During the last three months, technology projects are going more smoothly at Stanford, according to Handley. Although the campus is still adapting its processes to Oracle, the “behavioral changes” required to use PeopleSoft are complete. In addition, an upgrade to Oracle v. 11.5.9 in April finished a day early because the project manager was assigned to Calandra, who could tell technology staff exactly what the controller’s office needed. “By September, we should have most of the functionality people would have expected [from Oracle] in the beginning,” Handley says.

Now faced with budget cuts and layoffs, Stanford’s information technology department has successfully sent coding and maintenance work to outsourcing firms in India, which are helping with Oracle report writing and an upgrade to PeopleSoft v. 8. Jobs that require deeper knowledge of Stanford, such as writing specifications, have been kept at home.

Communication has improved between the information technology and budget departments. In anticipation of what Clebsch calls the budget group’s “edict,” the technology department approached Chip Gliedman, an analyst at Forrester Research, who helped Stanford develop a system for evaluating projects called Total Economic Impact (TEI).

Corporate customers have been using the system for six or seven years, Gliedman says, but it needed modifying for higher education, which uses different metrics, such as the cost of attracting an application for enrollment, to measure success. So before the technology department submits a project for funding, the department must now calculate costs (how long will it take the staff to learn the new software?), benefits (how much time will the staff ultimately save?) and risks (what if the staff wants more features and the provost gives in?) over a five-year period.

No project approved under the new system is yet finished, and the process is still being tweaked. Calandra, who sits on the budget group, says TEI does not address how many things people can work on at one time or how much change the campus can absorb. She has also asked the information technology department to simplify its presentations.

But all agree that TEI has been very helpful in forcing the university to find and quantify costs and benefits. If one administrative support person working with either Oracle or PeopleSoft can save five minutes per transaction, the time will add up and that person can be free to do something else.

And should Oracle succeed in acquiring PeopleSoft and force Stanford to change its technology, TEI may prove critical.
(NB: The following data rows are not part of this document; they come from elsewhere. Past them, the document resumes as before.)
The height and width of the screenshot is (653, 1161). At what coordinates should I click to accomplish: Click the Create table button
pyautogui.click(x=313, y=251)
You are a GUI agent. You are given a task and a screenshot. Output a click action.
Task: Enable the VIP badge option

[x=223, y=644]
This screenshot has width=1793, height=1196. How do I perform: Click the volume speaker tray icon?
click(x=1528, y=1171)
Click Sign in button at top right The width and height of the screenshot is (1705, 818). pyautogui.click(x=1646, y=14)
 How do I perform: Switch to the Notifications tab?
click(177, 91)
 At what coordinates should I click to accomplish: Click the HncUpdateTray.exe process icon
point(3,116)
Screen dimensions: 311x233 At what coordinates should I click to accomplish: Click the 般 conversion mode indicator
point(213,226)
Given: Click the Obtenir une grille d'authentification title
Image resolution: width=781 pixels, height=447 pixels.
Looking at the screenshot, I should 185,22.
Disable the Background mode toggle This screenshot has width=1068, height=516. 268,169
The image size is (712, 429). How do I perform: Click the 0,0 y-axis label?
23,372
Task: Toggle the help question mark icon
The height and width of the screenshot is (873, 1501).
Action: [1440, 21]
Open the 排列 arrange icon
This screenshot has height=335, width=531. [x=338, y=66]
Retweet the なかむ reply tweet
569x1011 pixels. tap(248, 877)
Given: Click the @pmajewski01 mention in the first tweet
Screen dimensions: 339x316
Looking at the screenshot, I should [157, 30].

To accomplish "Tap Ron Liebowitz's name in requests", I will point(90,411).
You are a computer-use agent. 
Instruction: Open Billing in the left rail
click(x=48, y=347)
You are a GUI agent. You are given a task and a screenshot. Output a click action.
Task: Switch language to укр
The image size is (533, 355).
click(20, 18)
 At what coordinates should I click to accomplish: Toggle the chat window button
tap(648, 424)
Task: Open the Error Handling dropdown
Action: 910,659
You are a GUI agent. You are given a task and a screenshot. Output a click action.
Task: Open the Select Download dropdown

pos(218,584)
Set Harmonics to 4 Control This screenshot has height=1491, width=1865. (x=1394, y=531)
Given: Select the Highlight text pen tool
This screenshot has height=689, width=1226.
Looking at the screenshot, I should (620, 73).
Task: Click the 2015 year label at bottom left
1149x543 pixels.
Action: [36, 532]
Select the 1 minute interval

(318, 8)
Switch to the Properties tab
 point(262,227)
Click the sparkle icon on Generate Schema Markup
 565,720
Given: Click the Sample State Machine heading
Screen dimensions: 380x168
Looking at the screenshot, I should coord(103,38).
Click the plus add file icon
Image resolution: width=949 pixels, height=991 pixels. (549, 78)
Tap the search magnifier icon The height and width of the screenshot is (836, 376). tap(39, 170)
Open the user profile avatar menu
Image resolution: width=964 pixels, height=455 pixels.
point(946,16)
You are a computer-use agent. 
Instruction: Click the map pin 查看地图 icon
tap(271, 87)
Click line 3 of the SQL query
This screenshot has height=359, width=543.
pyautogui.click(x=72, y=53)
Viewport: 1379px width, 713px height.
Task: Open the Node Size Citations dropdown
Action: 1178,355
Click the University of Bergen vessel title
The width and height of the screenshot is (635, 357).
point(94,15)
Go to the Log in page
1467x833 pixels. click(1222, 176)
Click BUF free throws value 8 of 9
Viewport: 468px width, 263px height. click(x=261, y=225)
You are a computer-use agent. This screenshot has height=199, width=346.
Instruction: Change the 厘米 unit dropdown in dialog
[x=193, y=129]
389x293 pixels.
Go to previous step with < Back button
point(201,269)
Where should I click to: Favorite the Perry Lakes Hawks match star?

That’s because the work that Stanford has gone through to get the software functioning would then have to be done again.

Stanford Base Case

Headquarters: Stanford, CA 94305

Phone: (650) 723-2300

Business/Purpose: Teaching and research

Size: 6,654 undergraduate, 7,800 graduate students enrolled in 2003

Chief Information Officer: Chris Handley

Challenges: Replace a mainframe system with Oracle software for financial applications and PeopleSoft for human-resources applications.

Baseline Goals:

  • Finish adapting financial systems to Oracle software by September, after five-year delay.
  • Maintain quality of information system operations, amid budget cuts of 5% to 10% per year.
  • Cut annual software ownership costs, which run up to 18% of purchase price, by outsourcing and thus licensing fewer modules.